# What needs to be done
Can you lay out the lines of the records below, starting at the line that contains "when [458, 1151]" and ending at the line that contains "key [284, 189]", as a Markdown table with the columns Number and Text, one row per line, with blank lines left out?

--- START ---

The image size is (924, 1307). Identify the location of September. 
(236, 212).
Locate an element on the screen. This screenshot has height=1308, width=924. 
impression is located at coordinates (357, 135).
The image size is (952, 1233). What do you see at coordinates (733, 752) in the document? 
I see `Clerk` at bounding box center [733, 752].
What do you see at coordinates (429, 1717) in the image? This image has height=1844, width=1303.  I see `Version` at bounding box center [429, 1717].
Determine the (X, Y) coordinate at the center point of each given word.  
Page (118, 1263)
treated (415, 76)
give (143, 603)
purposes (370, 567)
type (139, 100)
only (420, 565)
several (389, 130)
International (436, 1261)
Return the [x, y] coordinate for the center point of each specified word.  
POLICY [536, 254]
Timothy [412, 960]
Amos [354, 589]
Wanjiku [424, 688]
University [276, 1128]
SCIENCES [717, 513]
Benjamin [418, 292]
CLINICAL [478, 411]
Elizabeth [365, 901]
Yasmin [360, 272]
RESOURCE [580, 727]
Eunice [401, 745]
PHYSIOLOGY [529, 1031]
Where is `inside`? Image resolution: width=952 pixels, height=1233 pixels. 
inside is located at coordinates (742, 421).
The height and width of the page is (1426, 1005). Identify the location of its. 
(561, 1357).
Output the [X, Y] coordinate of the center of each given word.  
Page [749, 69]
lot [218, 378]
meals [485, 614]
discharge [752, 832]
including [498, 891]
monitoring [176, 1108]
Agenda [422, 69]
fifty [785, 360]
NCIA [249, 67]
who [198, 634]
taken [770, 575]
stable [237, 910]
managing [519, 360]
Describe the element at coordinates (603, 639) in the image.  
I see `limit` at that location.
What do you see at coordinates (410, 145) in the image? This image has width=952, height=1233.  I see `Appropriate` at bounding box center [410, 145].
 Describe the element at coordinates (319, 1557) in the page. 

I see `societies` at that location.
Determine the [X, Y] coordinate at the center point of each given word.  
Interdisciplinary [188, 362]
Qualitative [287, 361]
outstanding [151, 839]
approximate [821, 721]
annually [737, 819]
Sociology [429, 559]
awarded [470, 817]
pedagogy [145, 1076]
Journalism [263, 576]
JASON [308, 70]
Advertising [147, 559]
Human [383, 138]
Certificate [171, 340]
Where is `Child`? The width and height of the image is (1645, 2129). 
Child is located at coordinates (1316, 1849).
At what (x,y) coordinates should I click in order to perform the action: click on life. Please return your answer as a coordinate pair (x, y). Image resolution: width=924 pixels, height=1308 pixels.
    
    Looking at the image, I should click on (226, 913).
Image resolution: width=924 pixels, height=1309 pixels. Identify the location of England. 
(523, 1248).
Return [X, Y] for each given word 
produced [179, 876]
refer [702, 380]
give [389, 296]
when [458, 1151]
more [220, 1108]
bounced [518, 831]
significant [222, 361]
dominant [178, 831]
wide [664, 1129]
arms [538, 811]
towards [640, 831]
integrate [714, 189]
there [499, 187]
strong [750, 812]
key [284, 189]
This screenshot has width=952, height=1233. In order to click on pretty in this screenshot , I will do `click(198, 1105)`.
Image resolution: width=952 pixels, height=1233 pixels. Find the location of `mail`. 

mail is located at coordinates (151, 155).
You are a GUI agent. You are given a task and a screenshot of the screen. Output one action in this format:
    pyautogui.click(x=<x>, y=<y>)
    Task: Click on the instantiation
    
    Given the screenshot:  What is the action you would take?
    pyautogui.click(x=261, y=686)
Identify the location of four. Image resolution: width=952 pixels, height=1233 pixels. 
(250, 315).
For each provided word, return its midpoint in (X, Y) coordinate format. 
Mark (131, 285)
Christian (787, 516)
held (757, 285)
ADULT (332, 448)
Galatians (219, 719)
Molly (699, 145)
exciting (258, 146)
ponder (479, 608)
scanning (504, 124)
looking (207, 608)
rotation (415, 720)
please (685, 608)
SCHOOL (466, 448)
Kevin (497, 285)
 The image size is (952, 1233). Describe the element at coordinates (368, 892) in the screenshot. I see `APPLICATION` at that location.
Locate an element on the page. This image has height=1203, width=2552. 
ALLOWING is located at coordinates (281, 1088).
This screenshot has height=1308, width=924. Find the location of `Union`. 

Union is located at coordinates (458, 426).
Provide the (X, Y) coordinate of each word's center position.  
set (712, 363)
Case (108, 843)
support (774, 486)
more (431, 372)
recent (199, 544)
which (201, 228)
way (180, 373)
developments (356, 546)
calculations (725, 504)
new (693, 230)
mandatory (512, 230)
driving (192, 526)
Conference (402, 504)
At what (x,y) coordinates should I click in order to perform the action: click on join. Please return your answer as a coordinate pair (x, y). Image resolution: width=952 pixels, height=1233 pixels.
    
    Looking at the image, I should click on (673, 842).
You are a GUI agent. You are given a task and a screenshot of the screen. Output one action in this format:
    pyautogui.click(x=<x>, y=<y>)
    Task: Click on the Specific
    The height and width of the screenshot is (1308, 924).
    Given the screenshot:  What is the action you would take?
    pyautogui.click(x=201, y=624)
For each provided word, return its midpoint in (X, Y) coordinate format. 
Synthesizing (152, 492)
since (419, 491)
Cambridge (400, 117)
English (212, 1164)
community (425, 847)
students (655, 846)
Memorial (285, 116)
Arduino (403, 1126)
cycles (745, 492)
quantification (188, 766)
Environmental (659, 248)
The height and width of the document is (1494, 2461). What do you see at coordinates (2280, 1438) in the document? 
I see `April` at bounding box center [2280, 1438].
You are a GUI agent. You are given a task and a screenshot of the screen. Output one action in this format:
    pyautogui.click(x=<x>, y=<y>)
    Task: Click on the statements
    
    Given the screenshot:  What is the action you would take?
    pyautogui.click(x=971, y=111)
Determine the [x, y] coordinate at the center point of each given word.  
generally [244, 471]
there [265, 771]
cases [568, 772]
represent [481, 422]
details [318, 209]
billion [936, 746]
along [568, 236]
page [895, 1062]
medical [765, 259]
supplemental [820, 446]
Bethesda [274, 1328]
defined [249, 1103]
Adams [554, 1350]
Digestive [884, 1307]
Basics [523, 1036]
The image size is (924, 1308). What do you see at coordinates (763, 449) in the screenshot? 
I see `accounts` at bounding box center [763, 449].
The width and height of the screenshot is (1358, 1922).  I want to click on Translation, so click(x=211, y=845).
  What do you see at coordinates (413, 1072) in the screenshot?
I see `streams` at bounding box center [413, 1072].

--- END ---

# Output of the exercise
| Number | Text |
|---|---|
| 1 | when [458, 1151] |
| 2 | more [220, 1108] |
| 3 | bounced [518, 831] |
| 4 | significant [222, 361] |
| 5 | dominant [178, 831] |
| 6 | wide [664, 1129] |
| 7 | arms [538, 811] |
| 8 | towards [640, 831] |
| 9 | integrate [714, 189] |
| 10 | there [499, 187] |
| 11 | strong [750, 812] |
| 12 | key [284, 189] |